Work to complete:
In the output, include exactly the lines from the beginning of the records up to and including the one that contains "Screen dimensions: 560x502", and leave out the pictures.

BEGIN Supplied records

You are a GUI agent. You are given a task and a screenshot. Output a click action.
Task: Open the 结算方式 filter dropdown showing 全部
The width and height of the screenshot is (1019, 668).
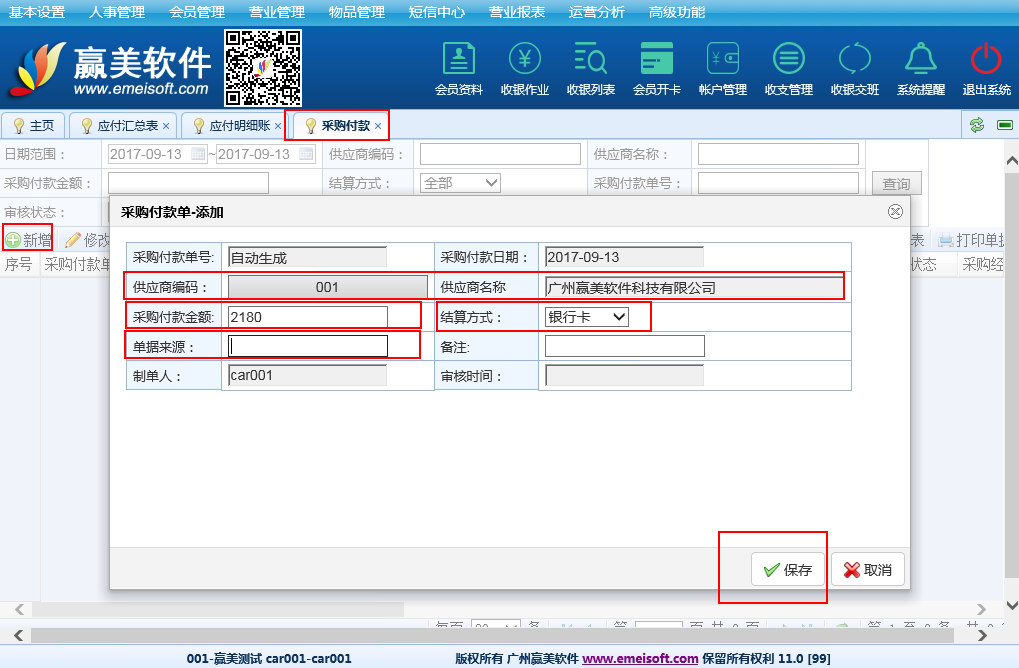coord(461,183)
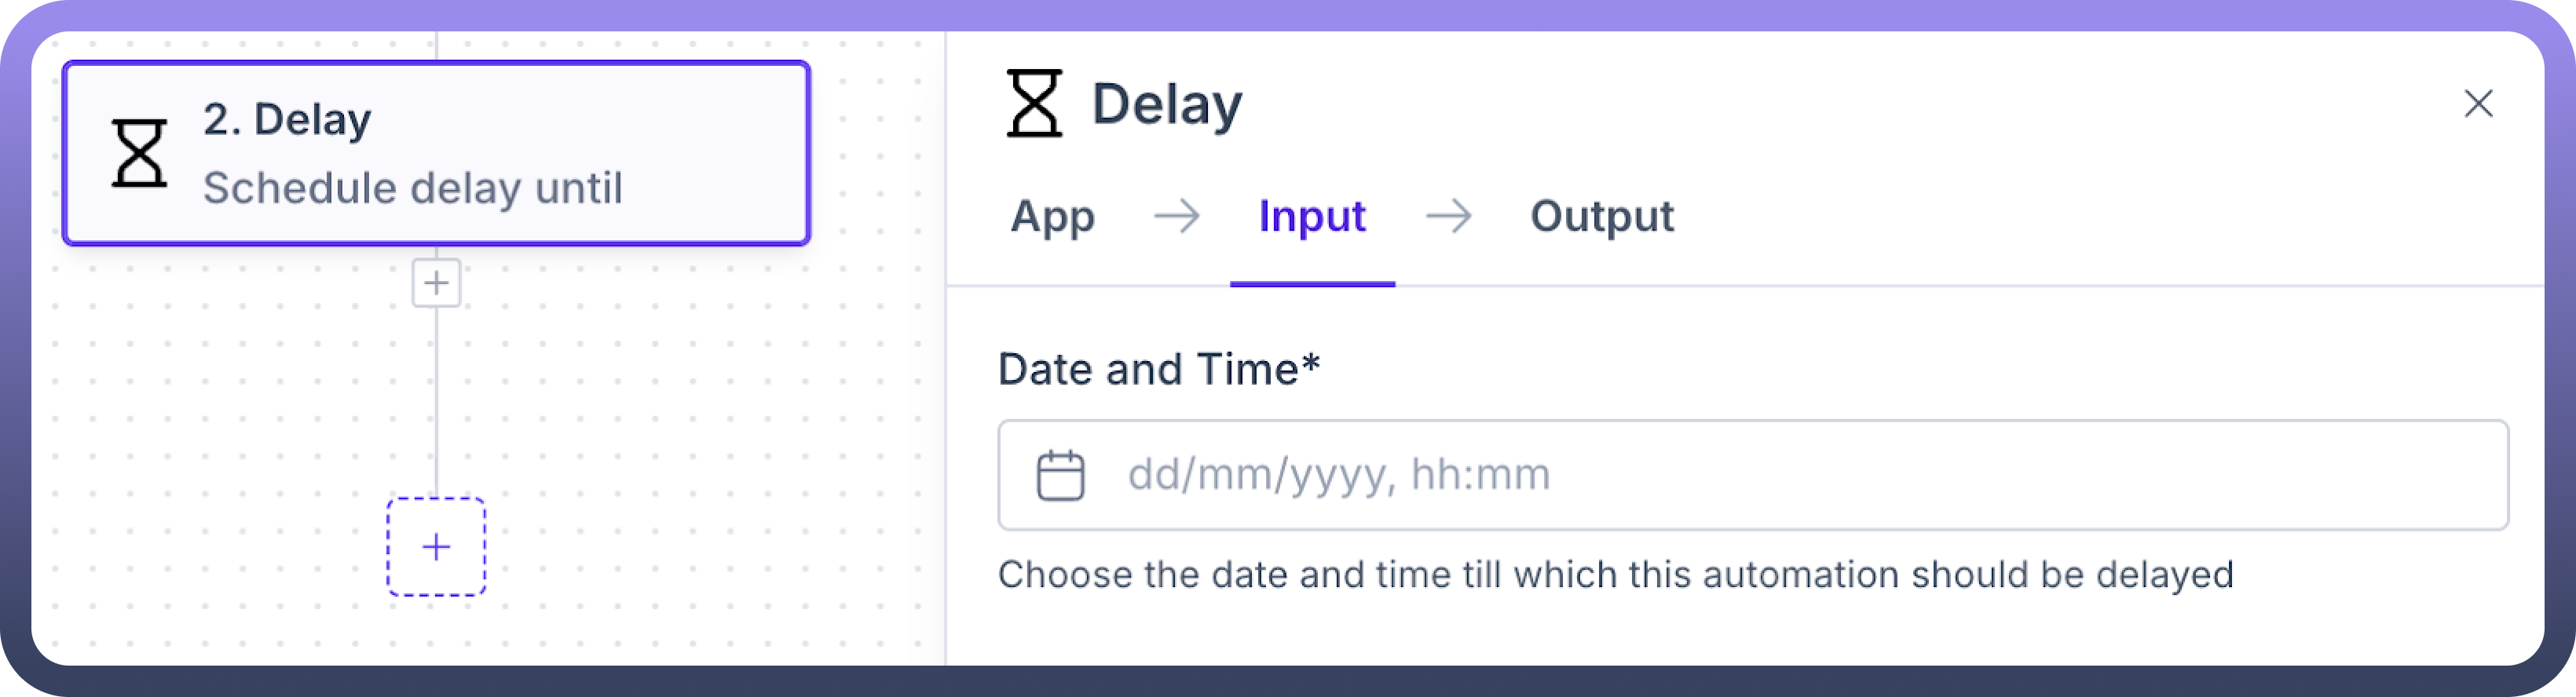Click the "Delay" heading in the side panel
Viewport: 2576px width, 697px height.
(1167, 104)
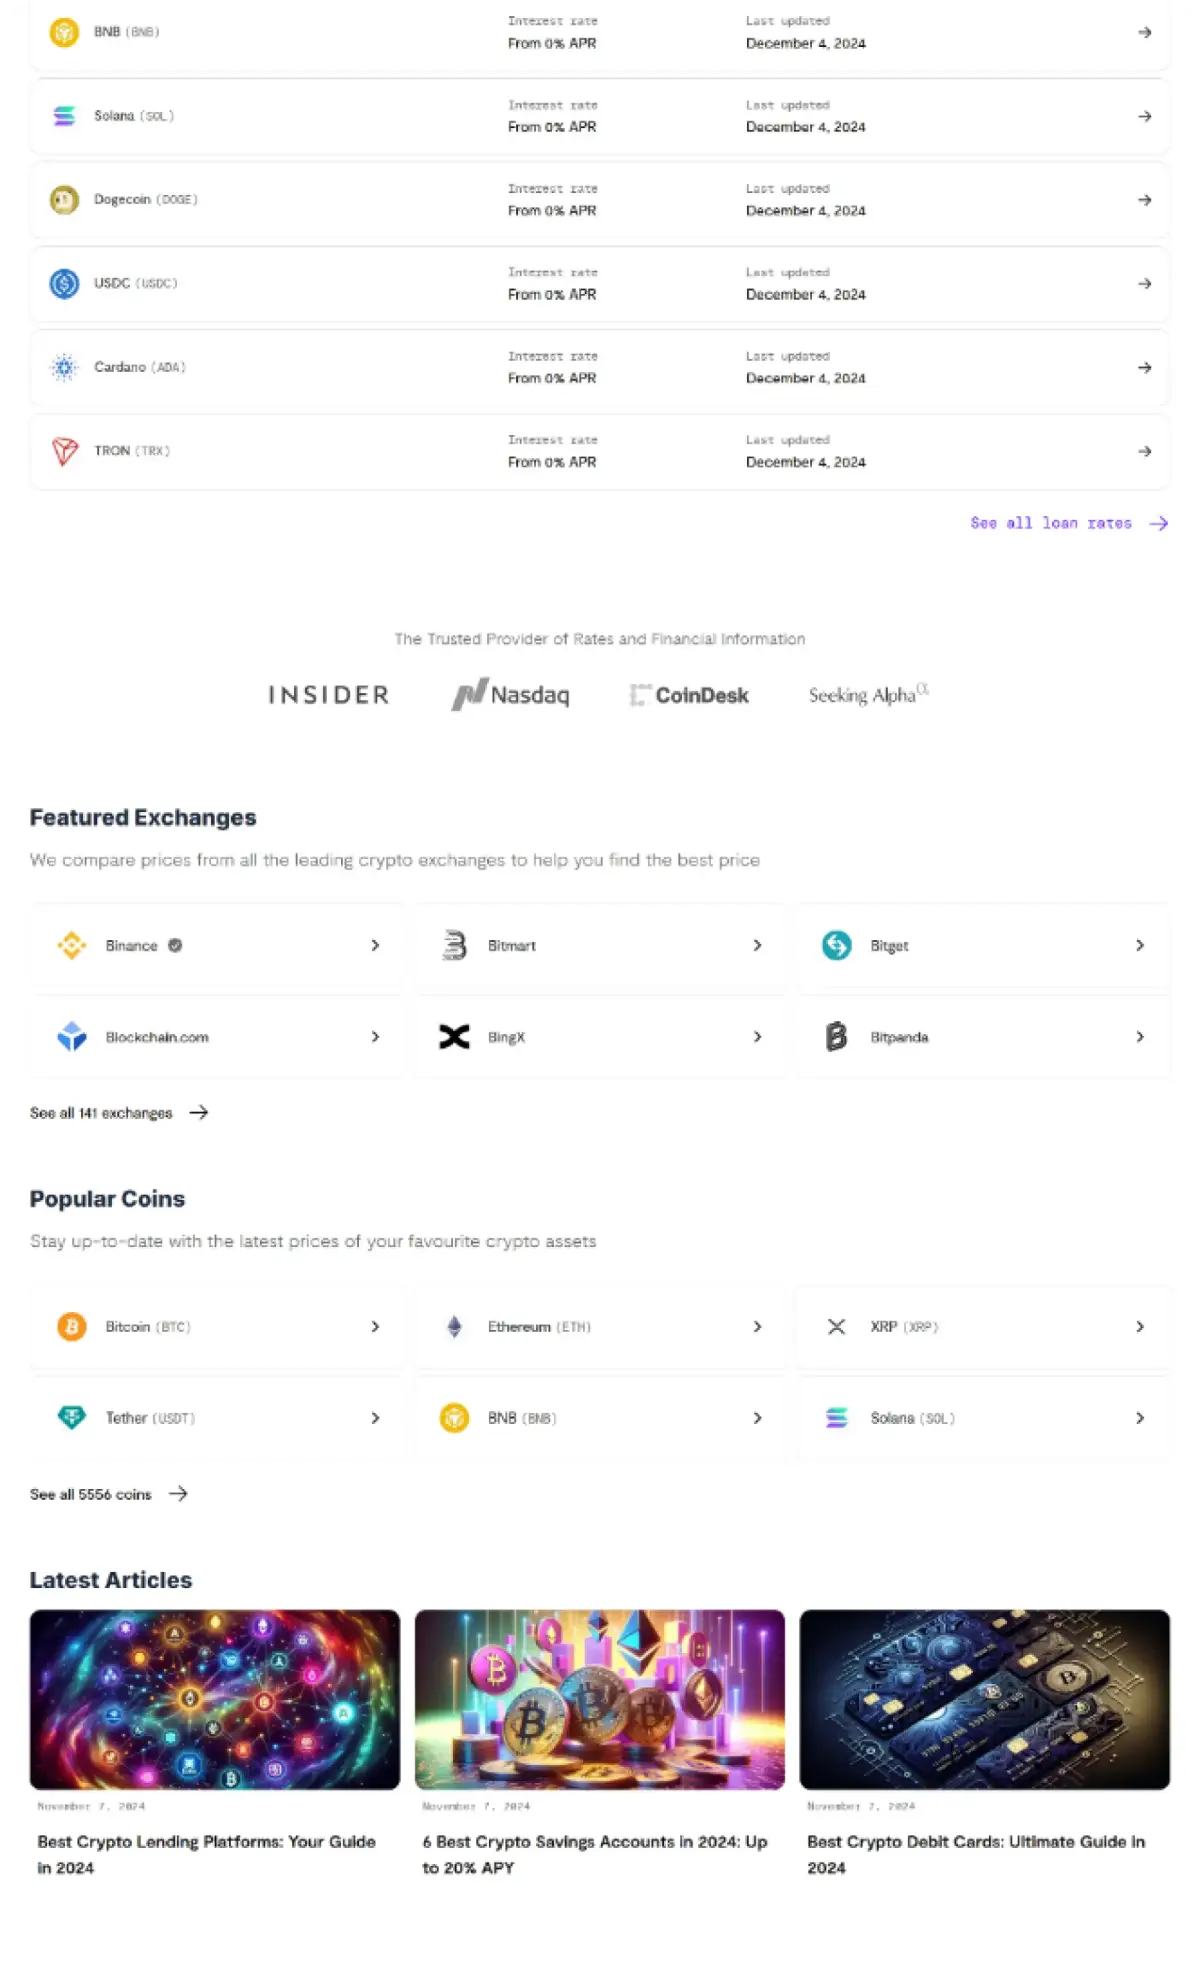Screen dimensions: 1200x1978
Task: Open Solana loan row arrow
Action: 1145,116
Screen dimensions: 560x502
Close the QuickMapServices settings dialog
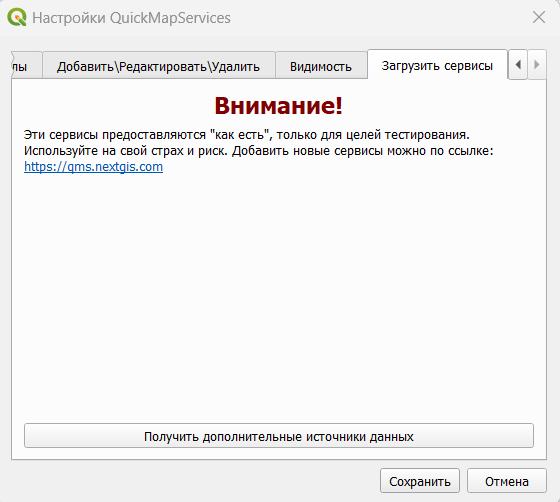(539, 17)
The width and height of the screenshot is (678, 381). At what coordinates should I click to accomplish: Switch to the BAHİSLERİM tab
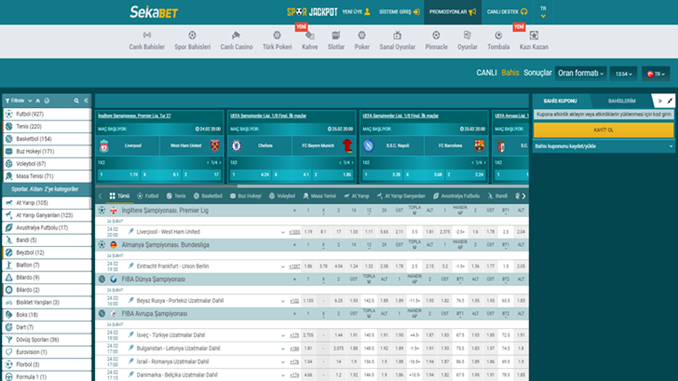click(622, 101)

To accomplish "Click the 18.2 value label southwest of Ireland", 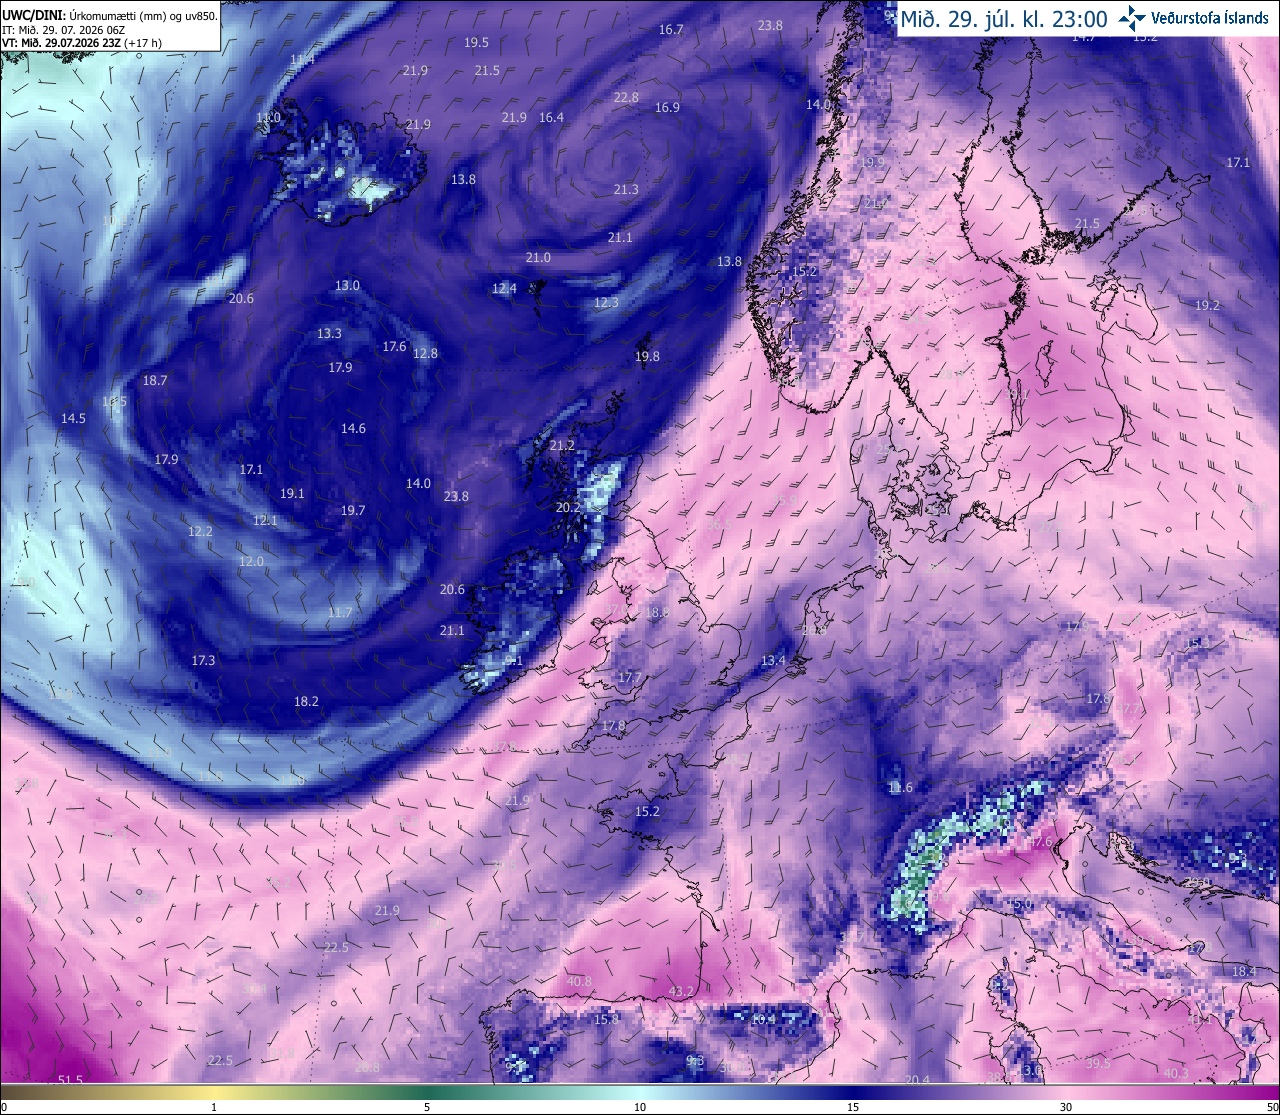I will tap(306, 702).
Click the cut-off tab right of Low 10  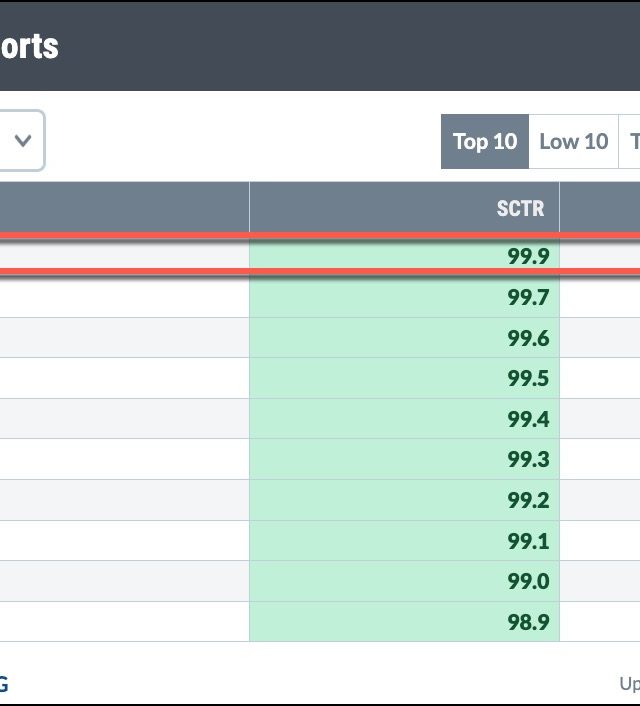(x=632, y=142)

END Supplied records

Result of this exercise:
You are a GUI agent. You are given a task and a screenshot. Output a click action.
Task: Open the 结算方式 filter dropdown showing 全部
The width and height of the screenshot is (1019, 668).
coord(461,183)
Click the "Delay" heading in the side panel
Viewport: 2576px width, 697px height.
(1167, 104)
Screen dimensions: 1200x1978
Task: Open Solana loan row arrow
Action: 1145,116
Screen dimensions: 560x502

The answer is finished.